Obiettivo 2. Determinare se la digossina ridurrà la trascrizione del lignaggio delle cellule del sangue purificate e ridurrà i livelli plasmatici dei prodotti dei geni protrombotici sovraregolati dalla risposta ipossica, inclusi IL1B (interleuchina-1 beta), THBS1 (trombospondina), EGR1 (precoce risposta di crescita 1), NLRP3 (dominio pirinico della famiglia NLR contenente 3), SERPINE1 (membro 1 della famiglia E della serpina) e F3 (fattore tissutale).

Obiettivo 3. In uno studio corollario, determinare se le concentrazioni di digossina ottenibili in vivo abroghino l'ipersensibilità all'EPO del progenitore eritroide in vitro di mutazioni diverse da VHL R200W, e se gli inibitori di HIF-2α (già negli studi clinici) abroghino l'ipersensibilità all'EPO del progenitore eritroide da soli o in combinazione con digossina.

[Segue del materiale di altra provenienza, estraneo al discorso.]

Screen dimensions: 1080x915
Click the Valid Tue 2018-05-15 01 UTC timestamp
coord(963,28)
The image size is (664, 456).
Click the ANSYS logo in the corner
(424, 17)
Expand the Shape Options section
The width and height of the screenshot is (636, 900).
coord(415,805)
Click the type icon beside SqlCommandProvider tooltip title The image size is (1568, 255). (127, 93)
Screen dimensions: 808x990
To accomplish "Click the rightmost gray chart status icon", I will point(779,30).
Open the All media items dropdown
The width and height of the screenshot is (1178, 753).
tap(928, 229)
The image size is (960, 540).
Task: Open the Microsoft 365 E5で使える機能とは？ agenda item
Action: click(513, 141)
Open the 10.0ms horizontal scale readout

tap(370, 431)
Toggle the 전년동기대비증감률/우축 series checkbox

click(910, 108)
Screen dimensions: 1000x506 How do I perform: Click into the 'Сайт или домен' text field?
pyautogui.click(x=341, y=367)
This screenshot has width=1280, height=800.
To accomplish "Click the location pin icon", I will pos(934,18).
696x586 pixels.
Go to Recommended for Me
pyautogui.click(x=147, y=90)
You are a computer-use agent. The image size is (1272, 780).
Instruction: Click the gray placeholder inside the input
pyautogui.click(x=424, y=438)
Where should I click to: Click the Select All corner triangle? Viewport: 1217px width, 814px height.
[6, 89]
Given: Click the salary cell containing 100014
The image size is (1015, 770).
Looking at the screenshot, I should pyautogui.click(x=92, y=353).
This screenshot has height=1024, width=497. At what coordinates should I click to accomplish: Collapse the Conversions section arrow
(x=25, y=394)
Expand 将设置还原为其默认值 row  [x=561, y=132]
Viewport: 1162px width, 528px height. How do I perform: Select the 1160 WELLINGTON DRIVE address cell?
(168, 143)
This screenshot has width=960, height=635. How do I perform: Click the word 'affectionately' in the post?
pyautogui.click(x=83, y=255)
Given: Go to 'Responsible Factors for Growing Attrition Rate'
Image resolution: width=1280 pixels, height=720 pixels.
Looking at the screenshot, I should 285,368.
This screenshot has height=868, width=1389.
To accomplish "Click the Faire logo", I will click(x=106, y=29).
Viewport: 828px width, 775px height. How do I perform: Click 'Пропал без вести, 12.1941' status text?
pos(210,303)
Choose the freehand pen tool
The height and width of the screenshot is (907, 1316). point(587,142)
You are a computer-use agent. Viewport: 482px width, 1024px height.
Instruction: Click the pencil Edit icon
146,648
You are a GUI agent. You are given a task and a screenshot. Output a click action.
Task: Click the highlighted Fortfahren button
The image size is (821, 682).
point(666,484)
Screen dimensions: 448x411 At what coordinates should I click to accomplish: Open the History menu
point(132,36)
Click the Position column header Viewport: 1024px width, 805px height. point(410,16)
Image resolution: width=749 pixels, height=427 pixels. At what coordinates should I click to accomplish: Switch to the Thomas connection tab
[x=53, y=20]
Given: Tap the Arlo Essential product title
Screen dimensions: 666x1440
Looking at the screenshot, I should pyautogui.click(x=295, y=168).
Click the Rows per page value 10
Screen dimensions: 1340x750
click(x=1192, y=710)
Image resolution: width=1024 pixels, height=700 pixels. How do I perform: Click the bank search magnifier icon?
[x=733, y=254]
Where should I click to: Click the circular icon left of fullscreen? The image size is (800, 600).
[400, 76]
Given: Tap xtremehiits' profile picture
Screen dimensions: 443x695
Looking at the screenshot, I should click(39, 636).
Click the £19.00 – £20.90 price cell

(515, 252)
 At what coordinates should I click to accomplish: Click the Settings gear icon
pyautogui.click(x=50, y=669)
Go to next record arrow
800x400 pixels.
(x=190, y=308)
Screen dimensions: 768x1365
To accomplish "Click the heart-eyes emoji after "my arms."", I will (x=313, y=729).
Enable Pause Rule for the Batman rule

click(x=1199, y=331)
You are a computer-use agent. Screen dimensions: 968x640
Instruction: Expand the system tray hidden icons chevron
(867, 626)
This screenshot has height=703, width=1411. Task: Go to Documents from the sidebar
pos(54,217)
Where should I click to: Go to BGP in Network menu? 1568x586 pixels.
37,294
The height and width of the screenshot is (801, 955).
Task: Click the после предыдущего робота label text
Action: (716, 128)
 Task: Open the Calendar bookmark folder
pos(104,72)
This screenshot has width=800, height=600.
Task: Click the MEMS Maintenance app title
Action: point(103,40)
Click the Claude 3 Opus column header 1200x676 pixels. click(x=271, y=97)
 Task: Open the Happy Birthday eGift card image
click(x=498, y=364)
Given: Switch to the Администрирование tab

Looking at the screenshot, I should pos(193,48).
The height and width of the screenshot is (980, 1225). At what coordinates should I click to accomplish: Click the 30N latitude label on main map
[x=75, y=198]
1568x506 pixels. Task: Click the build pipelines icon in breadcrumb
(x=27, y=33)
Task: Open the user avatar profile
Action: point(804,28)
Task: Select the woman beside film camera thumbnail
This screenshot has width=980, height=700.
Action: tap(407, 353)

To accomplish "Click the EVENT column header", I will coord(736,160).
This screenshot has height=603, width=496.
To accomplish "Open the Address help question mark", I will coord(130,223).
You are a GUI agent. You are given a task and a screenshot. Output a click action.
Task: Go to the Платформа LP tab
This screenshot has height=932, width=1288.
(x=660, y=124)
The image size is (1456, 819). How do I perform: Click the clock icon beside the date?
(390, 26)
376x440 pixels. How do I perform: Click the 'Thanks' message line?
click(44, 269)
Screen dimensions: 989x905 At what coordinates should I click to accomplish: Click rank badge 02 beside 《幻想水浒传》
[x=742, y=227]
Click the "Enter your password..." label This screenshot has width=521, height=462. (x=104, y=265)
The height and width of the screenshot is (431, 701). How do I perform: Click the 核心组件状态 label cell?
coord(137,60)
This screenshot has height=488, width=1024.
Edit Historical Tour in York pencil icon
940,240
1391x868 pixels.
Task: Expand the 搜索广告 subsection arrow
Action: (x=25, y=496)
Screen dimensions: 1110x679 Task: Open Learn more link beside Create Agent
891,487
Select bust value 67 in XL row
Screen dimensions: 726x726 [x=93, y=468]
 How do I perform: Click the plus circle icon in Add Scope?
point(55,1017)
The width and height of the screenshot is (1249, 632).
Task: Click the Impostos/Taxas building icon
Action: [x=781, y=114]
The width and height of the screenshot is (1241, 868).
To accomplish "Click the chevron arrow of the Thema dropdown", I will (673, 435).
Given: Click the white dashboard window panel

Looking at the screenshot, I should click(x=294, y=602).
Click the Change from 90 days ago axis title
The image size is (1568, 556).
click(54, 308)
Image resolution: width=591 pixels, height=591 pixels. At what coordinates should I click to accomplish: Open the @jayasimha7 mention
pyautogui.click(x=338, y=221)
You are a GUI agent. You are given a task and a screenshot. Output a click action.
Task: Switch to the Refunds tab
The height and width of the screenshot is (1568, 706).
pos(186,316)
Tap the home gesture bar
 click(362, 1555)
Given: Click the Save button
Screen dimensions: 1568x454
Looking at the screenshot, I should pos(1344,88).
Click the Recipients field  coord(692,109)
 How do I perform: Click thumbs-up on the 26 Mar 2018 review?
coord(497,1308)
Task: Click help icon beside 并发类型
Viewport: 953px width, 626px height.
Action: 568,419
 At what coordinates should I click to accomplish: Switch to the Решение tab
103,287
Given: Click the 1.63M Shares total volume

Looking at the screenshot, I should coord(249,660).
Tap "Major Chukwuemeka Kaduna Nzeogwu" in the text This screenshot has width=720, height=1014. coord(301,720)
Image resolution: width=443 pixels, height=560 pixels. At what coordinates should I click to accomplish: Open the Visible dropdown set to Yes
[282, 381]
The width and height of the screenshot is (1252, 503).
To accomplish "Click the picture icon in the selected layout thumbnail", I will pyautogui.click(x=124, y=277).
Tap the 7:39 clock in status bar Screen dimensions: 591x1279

In sintesi, questa proposta offre un'opportunità senza precedenti per identificare una terapia poco costosa per forme rare di eritrocitosi dovute al rilevamento dell'ipossia sovraregolato per il quale ora non esiste una terapia sicura ed efficace. In quanto tale, questa proposta coincide pienamente con gli obiettivi del programma per i prodotti orfani della FDA. La ricerca aiuterà anche a definire il ruolo dell'ipossia nelle malattie comuni dell'umanità, tra cui il mal di montagna cronico, l'apnea ostruttiva del sonno, la trombosi venosa profonda, la trombosi associata al cancro e l'ipertensione polmonare.